■ Wybrany fragment:
↓
W końcu to się udało - stworzono transgeniczne kleszcze
Do tej pory to było niemożliwe, ale w końcu się udało. Naukowcy opracowali technikę pozwalającą na edycję genów u kleszczy na poziomie embrionalnym. To może ograniczyć zdolność tych pajęczaków do przenoszenia patogenów i wywoływania groźnych chorób.
- Kleszcze są uciążliwe dla zdrowia publicznego. Przenoszą wiele patogenów, które mogą powodować choroby u ludzi, zwierząt towarzyszących i dzikich zwierząt. Jeśli lepiej zrozumiemy wektory kleszczy, prawdopodobnie będziemy mogli znaleźć sposoby na ich kontrolowanie, albo poprzez nowe atraktanty, repelenty, pestycydy, szczepionki lub rozwój leków - powiedziała Monika Gulia-Nuss z UNR's College of Agriculture, Biotechnology & Natural Resources.
Problemy z chorobami odkleszczowymi pogłębiają się, ponieważ zmiany klimatyczne umożliwiają wędrowanie tych pajęczaków na nowe obszary, narażając na potencjalną infekcję jeszcze więcej ludzi i zwierząt. Teraz jest pomysł, co z tym zrobić - wreszcie udało się stworzyć transgeniczne kleszcze.
Stworzono transgeniczne kleszcze
Badaniami kierowała Monika Gulia-Nuss i Andrew Nuss z University of Nevada, a uczestniczył w nich także Robert Harrell z Insect Transformation Facility, międzynarodowego ośrodka modyfikacji genetycznej owadów znajdującego się w UMD's Institute for Bioscience and Biotechnology Research (IBBR) oraz Jason Rasgon z Pennsylvania State University.
- Przez wiele lat ludzie myśleli, że stworzenie transgenicznego kleszcza będzie niemożliwe, ponieważ jaja kleszcza są pokryte twardym woskiem, który rozbijał delikatne szklane igły używane do modyfikacji genetycznych - powiedział Rasgon.
Naukowcy ominęli ten problem usuwając organy macierzyste, które wytwarzają wosk, zanim kleszcze złożyły jaja. Naukowcy wykorzystali technikę CRISPR/Cas9 i z powodzeniem dokonali delecji w dwóch różnych genach. To nie wszystko - uczeni poszli krok dalej i wstrzyknęli kompleks CRISPR/Cas9 bezpośrednio samicom, wykorzystując opatentowaną przez Rasgona technologię CRISPR do jajników matek - ReMOT Control (Receptor-Mediated Ovary Transduction of Cargo). Rasgon zademonstrował już wcześniej, że proces ten jest skuteczny w przypadku innych owadów, w tym chrząszczy, much czy komarów.
Zespół Rasgona zidentyfikował mały peptyd, który wiąże się z receptorami na jajnikach większości gatunków owadów - działa także u kleszczy. Naukowcy połączyli go z Cas9 i wstrzyknęli dorosłym samicom tych owadów. Peptyd skutecznie dostarczył Cas9 do rozwijających się jajników, gdzie kompleks mógł edytować genom potomstwa.
Zaobserwowano podobną wydajność edycji genów, zarówno w przypadku bezpośrednich iniekcji w zarodki (14 proc.), jak i ReMOT Control (11,7 proc.). To oznacza, że każda z tych metod jest odpowiednia do edycji genów kleszczy.
- Wydajność edycji genów odnosi się do częstotliwości występowania indeli - lub mutacji insercyjnych/delecyjnych - które pojawiają się w wyniku edycji. Jest to miara stopnia, w jakim procedura edycji genu zmienia gen - wyjaśnił Rasgon.
↑
(Zapisane pozycje)
↓
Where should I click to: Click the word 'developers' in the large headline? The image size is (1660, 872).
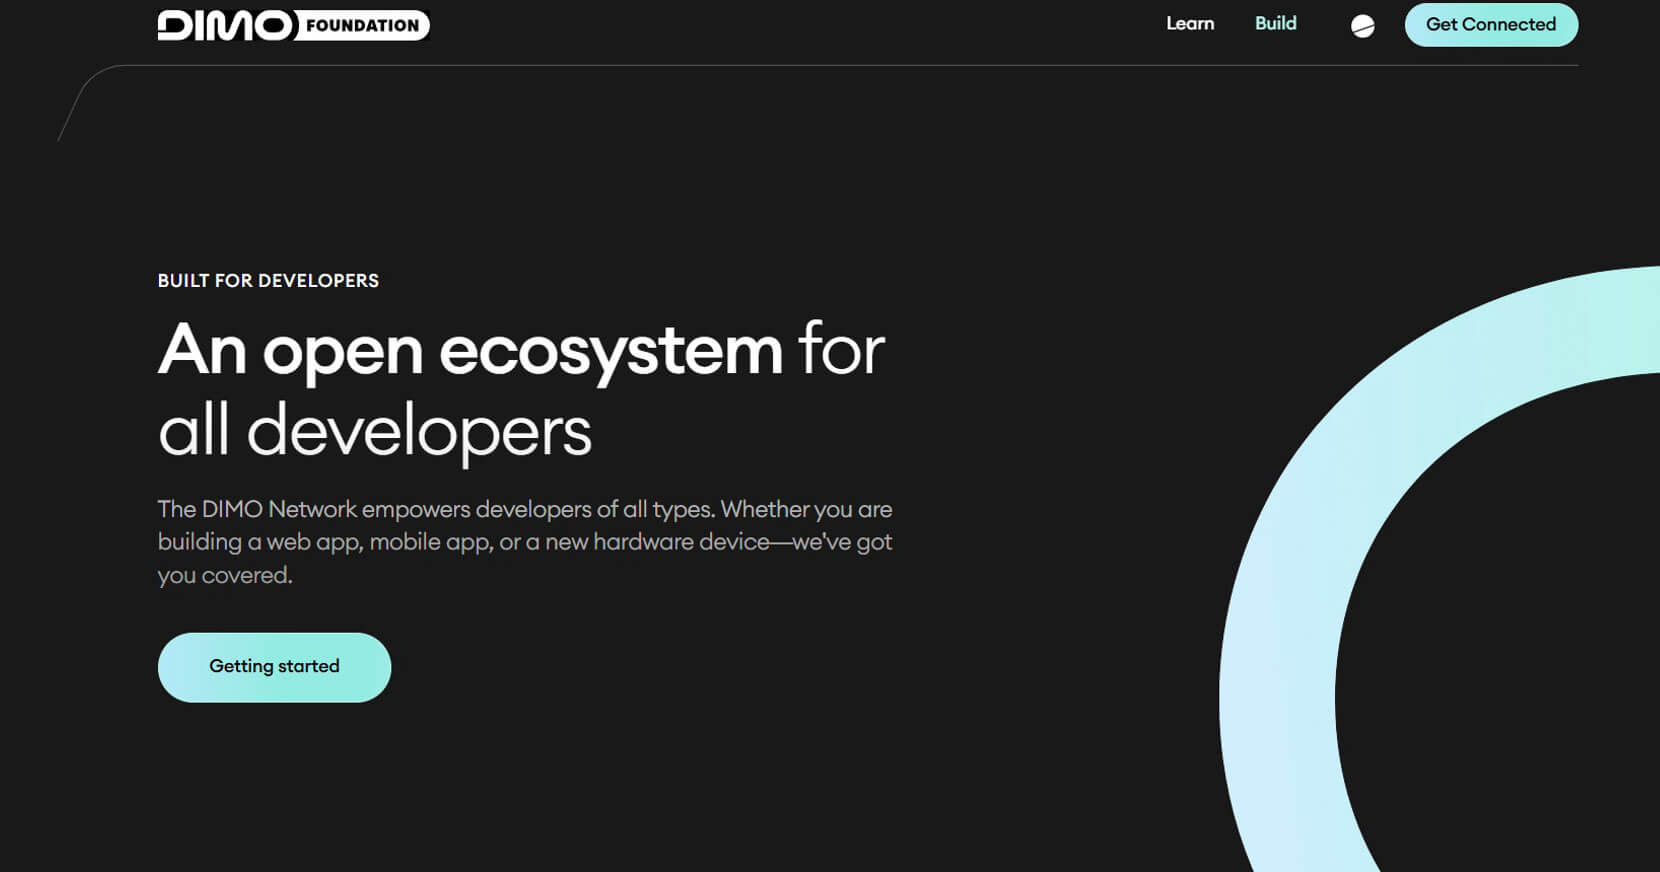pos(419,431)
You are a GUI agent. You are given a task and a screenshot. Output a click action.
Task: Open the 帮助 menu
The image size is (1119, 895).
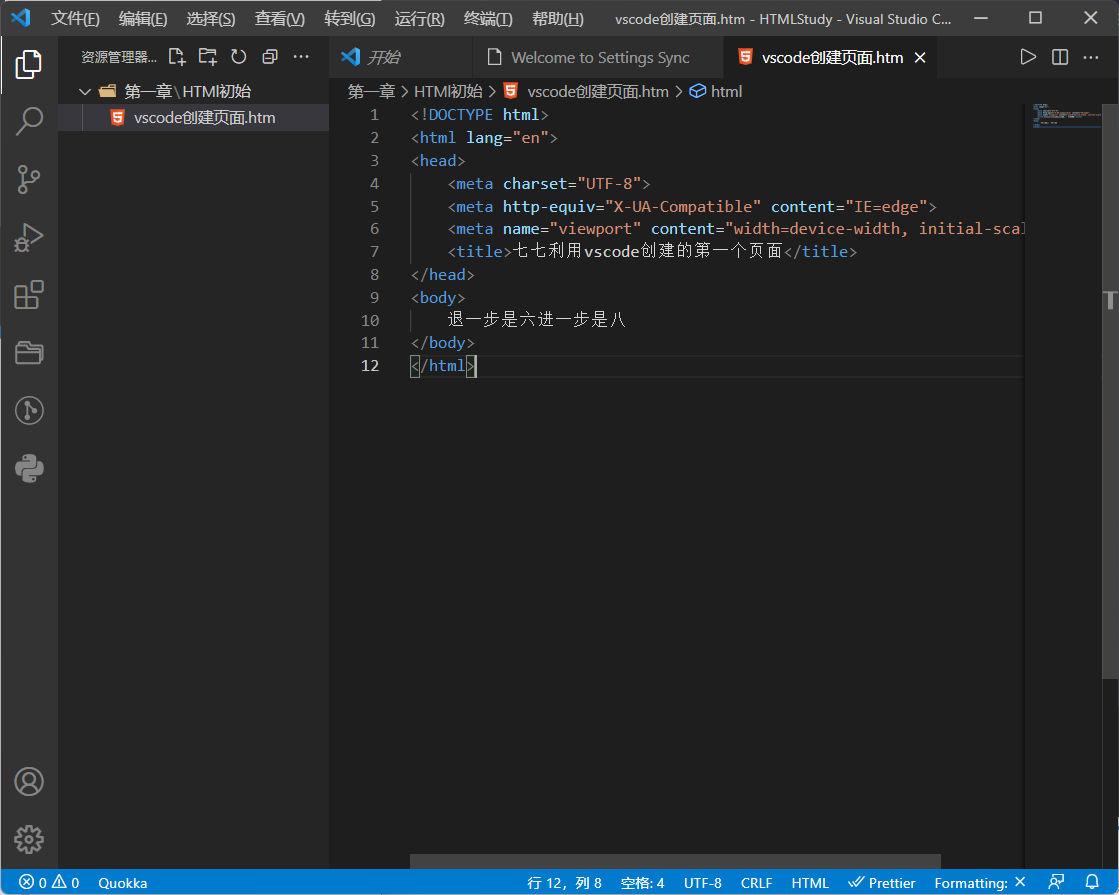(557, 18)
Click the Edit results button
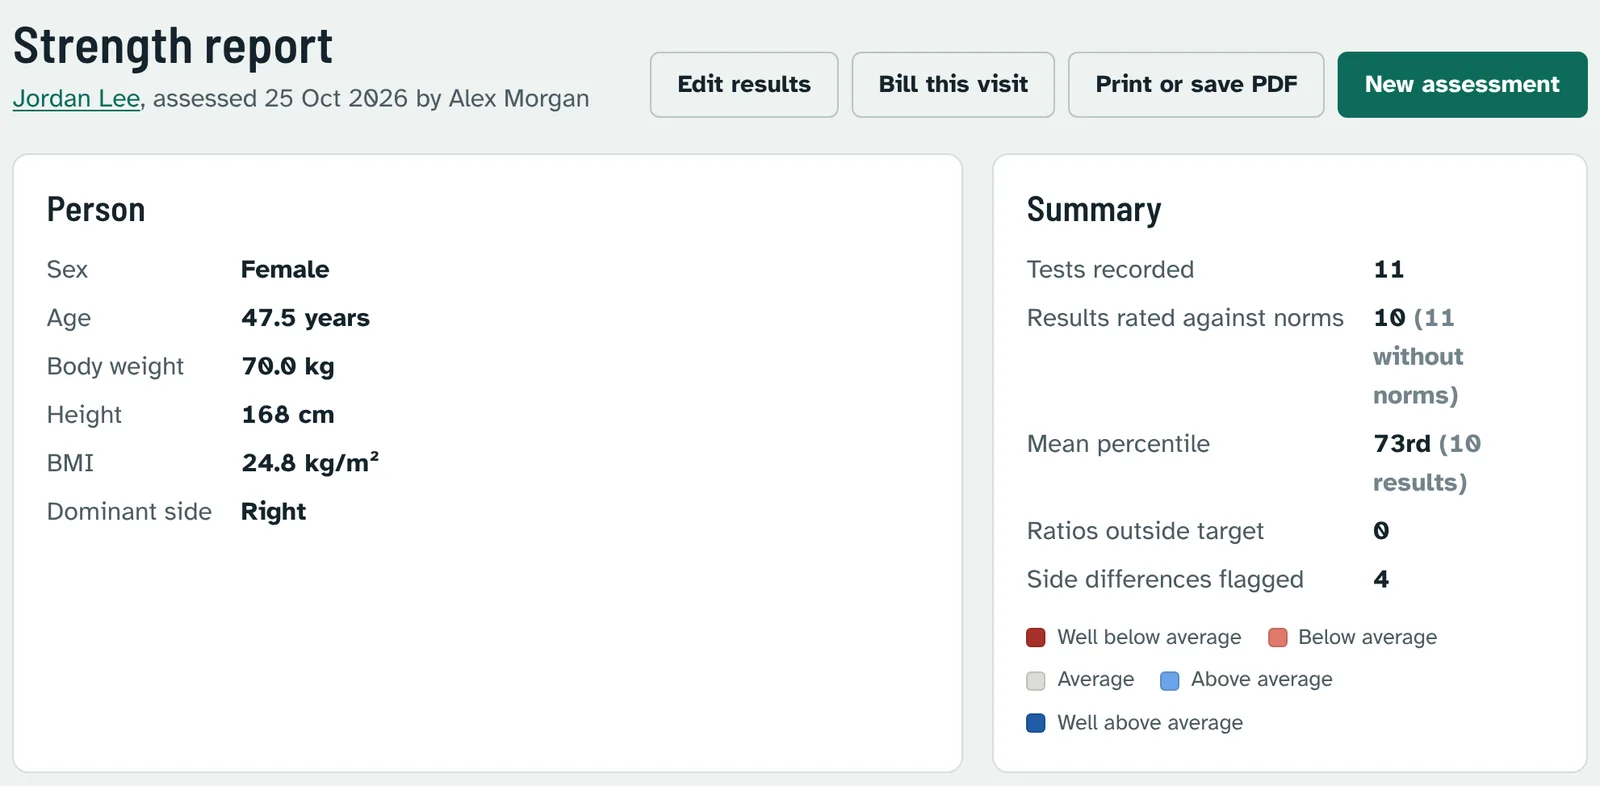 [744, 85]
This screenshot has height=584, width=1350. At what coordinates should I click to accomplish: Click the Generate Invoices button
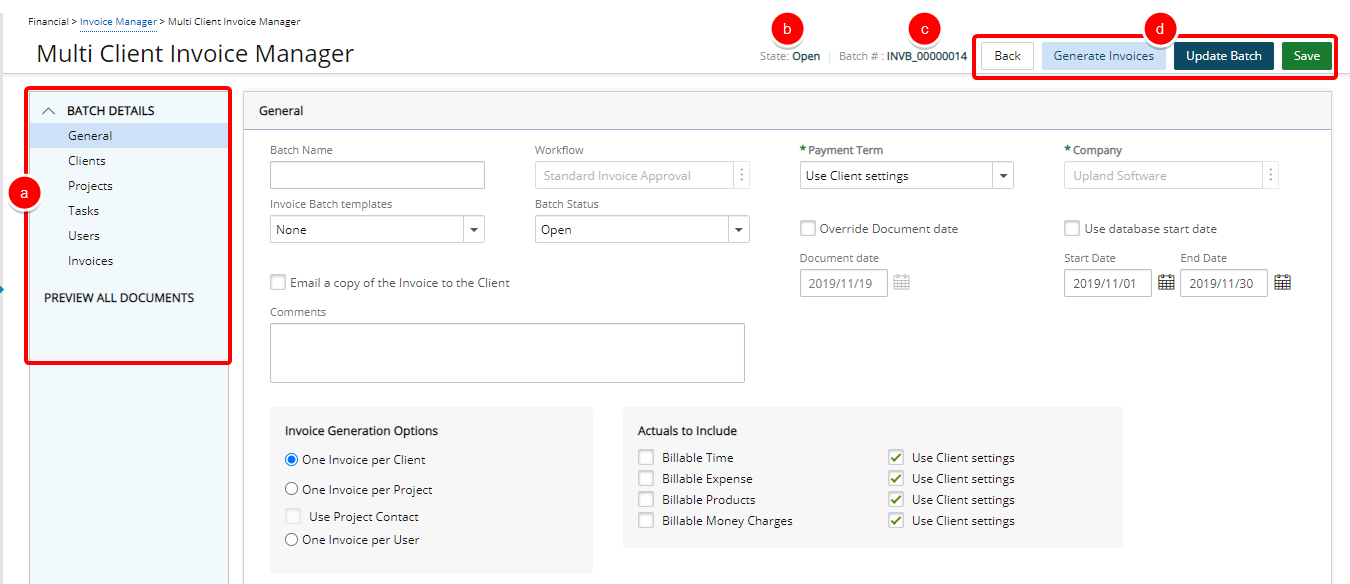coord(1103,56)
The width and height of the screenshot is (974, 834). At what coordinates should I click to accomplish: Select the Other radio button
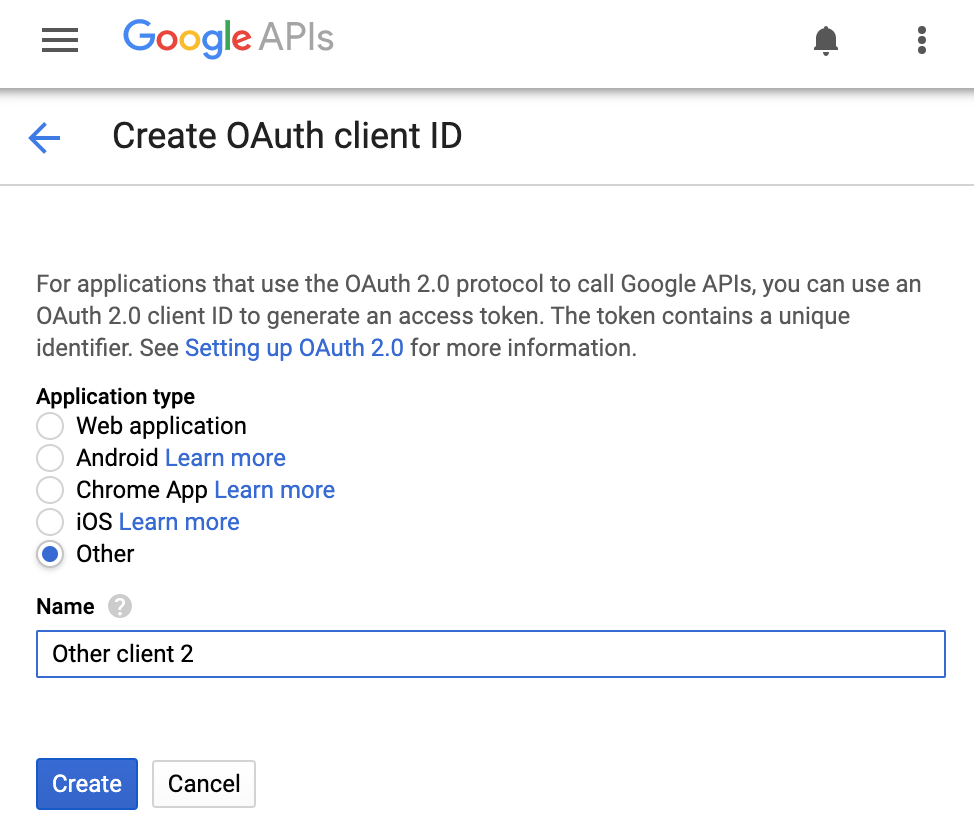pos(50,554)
↑
■ Zadania do wykonania:
**1)** Przedstaw w formie krótkiej listy akapit tekstu o transgenicznych kleszczach, który zaczyna się od słów „Naukowcy ominęli ten problem”, zachowując jego główne fakty.
**2)** Przepisz bez zmian fragment tekstu o transgenicznych kleszczach zawarty między „Problemy z chorobami” a „Pennsylvania State University.”, łącznie z tymi słowami.
Opieraj się wyłącznie na tekście o transgenicznych kleszczach.

■ Odpowiedzi do zadań:
**1)**
- Przed złożeniem jaj przez kleszcze naukowcy usunęli organy macierzyste wytwarzające wosk.
- Za pomocą techniki CRISPR/Cas9 z powodzeniem dokonali delecji w dwóch różnych genach.
- Wstrzyknęli też kompleks CRISPR/Cas9 bezpośrednio samicom. Wykorzystali do tego opatentowaną przez Rasgona technologię ReMOT Control (Receptor-Mediated Ovary Transduction of Cargo).
- Rasgon już wcześniej wykazał skuteczność tej metody u innych owadów, m.in. chrząszczy, much i komarów.

**2)**
Problemy z chorobami odkleszczowymi pogłębiają się, ponieważ zmiany klimatyczne umożliwiają wędrowanie tych pajęczaków na nowe obszary, narażając na potencjalną infekcję jeszcze więcej ludzi i zwierząt. Teraz jest pomysł, co z tym zrobić - wreszcie udało się stworzyć transgeniczne kleszcze.
Stworzono transgeniczne kleszcze
Badaniami kierowała Monika Gulia-Nuss i Andrew Nuss z University of Nevada, a uczestniczył w nich także Robert Harrell z Insect Transformation Facility, międzynarodowego ośrodka modyfikacji genetycznej owadów znajdującego się w UMD's Institute for Bioscience and Biotechnology Research (IBBR) oraz Jason Rasgon z Pennsylvania State University.